Wednesday, November 01, 2006

LARRY NEAL - Day 1

"DON'T SAY GOODBYE TO THE PORKPIE HAT": Re-Evaluating Larry Neal's Creative and Critical Vision of the Black Aesthetic. October 19-21, 2006


I had already been reading the poetry and essays of Larry Neal for a decade by the time I actually met him. He came to Washington, D.C., in the late Seventies to direct the D.C. commission on the Arts and Humanities, and during that period he appeared as a substitute teacher in the course I was taking with Amiri Baraka when I was a graduate student at the George Washington University. Neal was such a presence in the classroom that it came as a double shock not too long afterwards when we learned that he had died.

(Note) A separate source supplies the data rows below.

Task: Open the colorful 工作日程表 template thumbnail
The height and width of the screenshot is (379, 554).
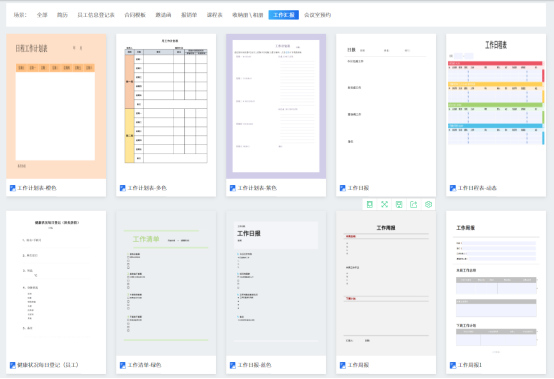Action: [x=496, y=106]
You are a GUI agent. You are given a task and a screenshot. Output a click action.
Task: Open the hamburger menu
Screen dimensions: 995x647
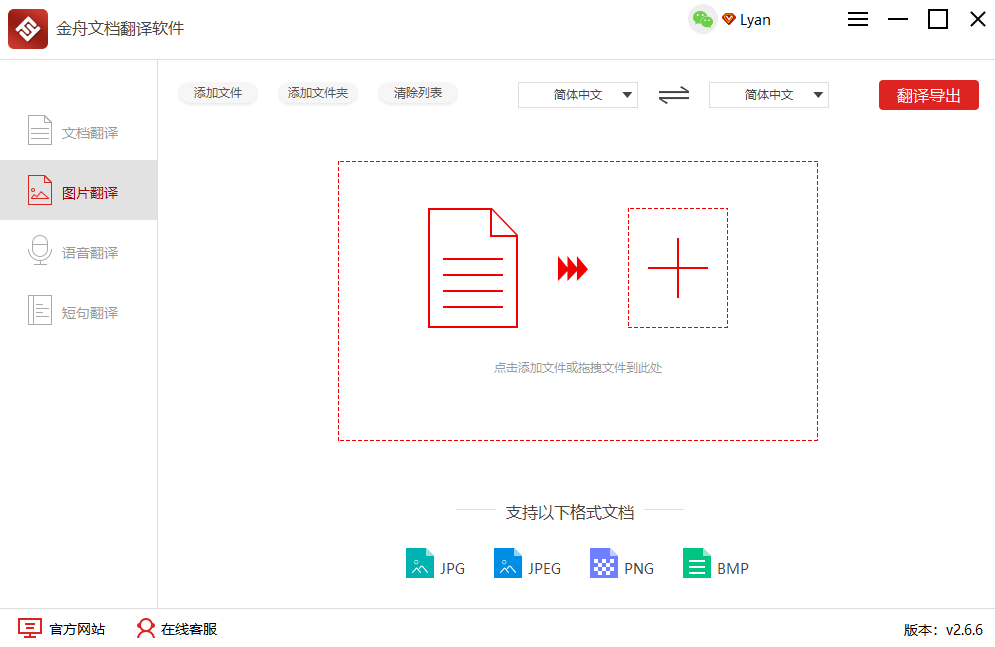click(x=857, y=19)
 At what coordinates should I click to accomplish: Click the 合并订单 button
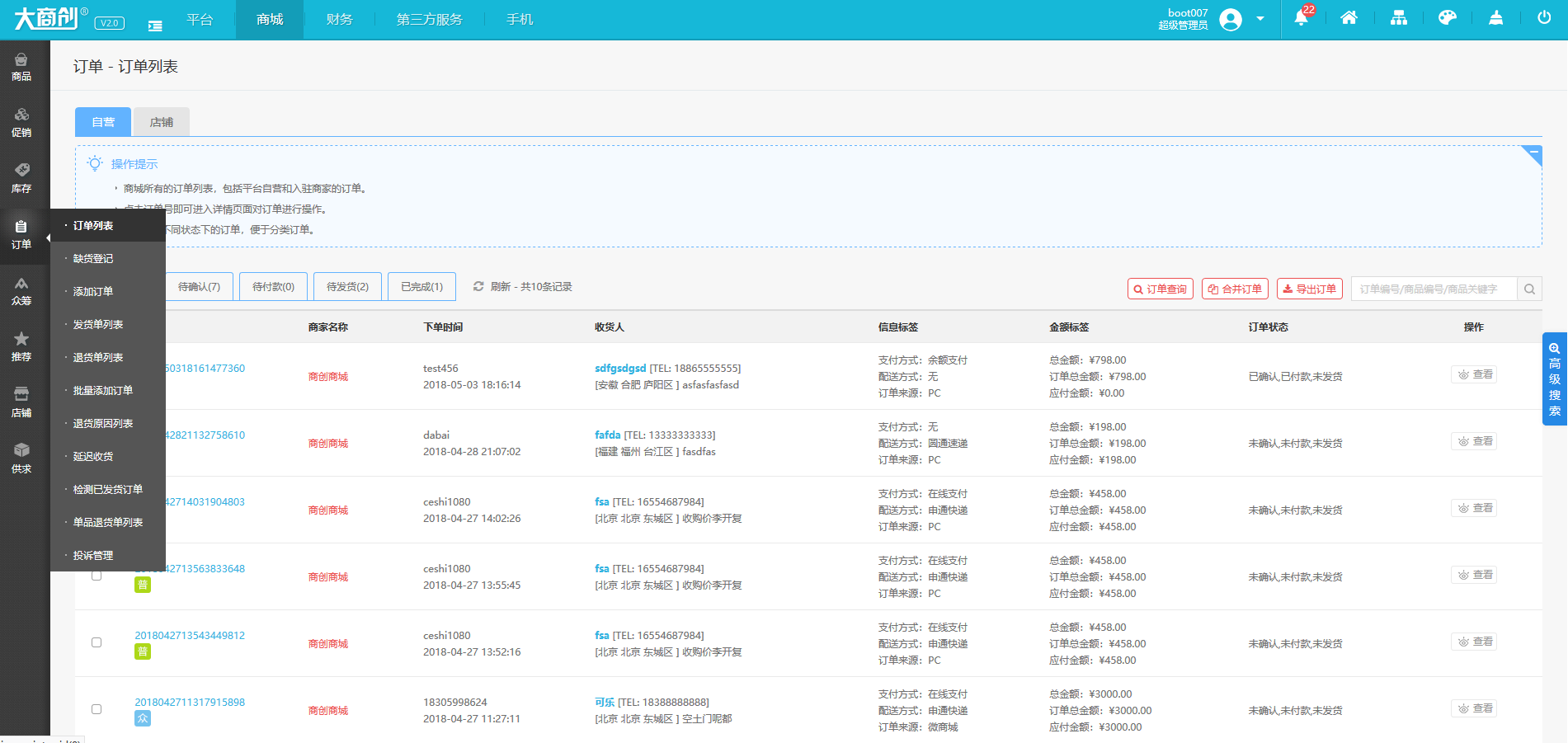(x=1235, y=289)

In one of his poems, his persona, Poppa Stoppa, implores us:

"Remember me baby in my best light,

lovely hip style and all;"

and that is the way we remember Larry -- In the early 1980s, the Arts Commission in D.C. established a series of literary prizes in his memory, and it was my fortune to be the first winner of the Larry Neal Award for poetry, presented in the D.C. Council Chambers in 1983.

So, you know I had to sign up when I received word that a serious conference to begin the work of critical recovery and evaluation of Larry Neal's works was being organized. It took a while; support is never quite as quickly forthcoming for projects like this as it seems to be for conferences on the usual subjects organized by the usual suspects.

But October 19th came 'round at last, and we gathered together on the campus of Brooklyn College to get busy.



Our host for the occasion was George P. Cunningham, whose Brooklyn College Department of Africana Studies welcomed us and kept things moving. George had been a student of Neal's, as had been Mae G. Henderson, one of the conference organizers, now at the University of North Carolina, and Kimberly Benston, who was slated to be the keynote speaker at the end of the first day.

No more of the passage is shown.